Much for him to reflect on.

He remembered the contempt he had larded on those clans cut deep by the testimony of their own: the sneer, the retort, the shrug, and the secret feeling that it was but for God’s grace that… It could have been his brother, now long dead, or his brother’s son, shot and left to bleed to death on the via Carbonara, or his grandson, the least liked among his nipoti, Giovanni. It was none of them. Immacolata was accused.

He let his mind rove. His wife, Anna, had brought the newborn granddaughter to the visitors’ hall at the Poggioreale gaol. In that place of dirt, noise and despair, where he had been held for four months before the charges of extortion were dropped, the infant had slept, as if unaffected by where she was, had made a little island of calm in the clamour. Her christening had been delayed until his release. He had been present in the church at the top of the street in Forcella, and the priest had been his friend. The child’s father had been one of the many latitanti in the city, in flight from the prosecutor, and Carmine had replaced Pasquale in the place of honour at Immacolata’s first communion and had hosted the celebration lunch. The child became a teenager, then a young woman, and he would sit her beside him and give her the benefit of his experience, and she would listen. He would have said that her affection for him was great – greater than she harboured for her mother and father – and that her respect for him was total.

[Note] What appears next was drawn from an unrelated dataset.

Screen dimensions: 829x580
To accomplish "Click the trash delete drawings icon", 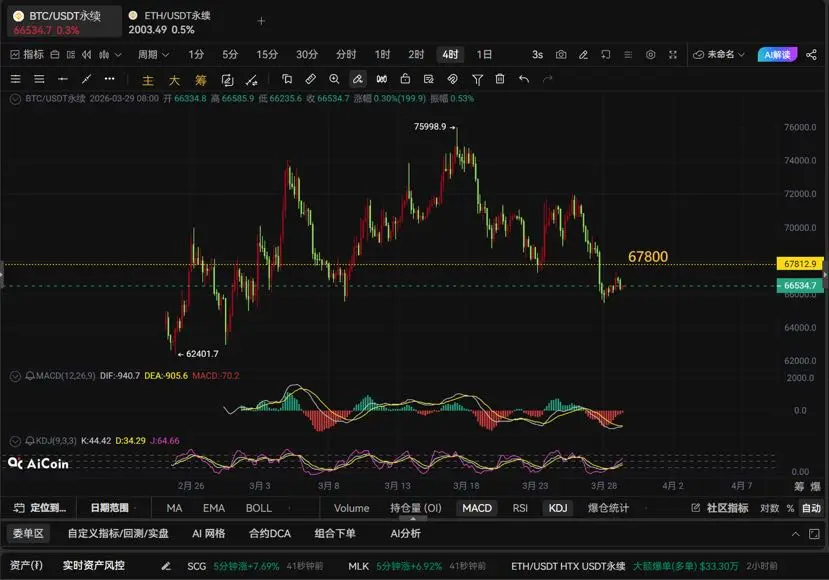I will pyautogui.click(x=500, y=79).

Anna came into the room. She had poor eyesight, poorer than his, and her chair was always by the window. She reached out a hand and he passed her the scrap of paper and the magnifying-glass. She glanced at the note, then shook her head sharply. It was for him to tell her what was written, and to repeat it would be another wound, cut ever deeper. He used the zapper to turn on the big TV and raise its volume. There had been police in the house so recently and not a chance of observing them: he would say nothing of importance without turning on the television and increasing the volume. She leaned close to him and he to her, his lips little more than ten centimetres from her ear. He could see each of the cancer marks on her skin, the wrinkles at her throat and the hairs on her upper lip. He told her everything, and always had.

He said, ‘The boy came from Umberto. Umberto writes, “Your granddaughter collaborates with the Palace of Justice and has been flown to Rome.” Umberto denounces Immacolata. She is, Umberto says, an infame. Immacolata seeks to destroy us.’

She gave no answer. Carmine could see only the chill slab of his wife’s face, devoid of expression. The child, Immacolata, had spent as many of her waking hours in this apartment as she had in her mother’s. It was personal, the hurt. Anna gave no answer, he believed, because she still pondered on what her response should be. She would not speak unless there were words of substance to say. He felt the damp on his face. A tear trickled down his skin to the thin stubble on his cheek.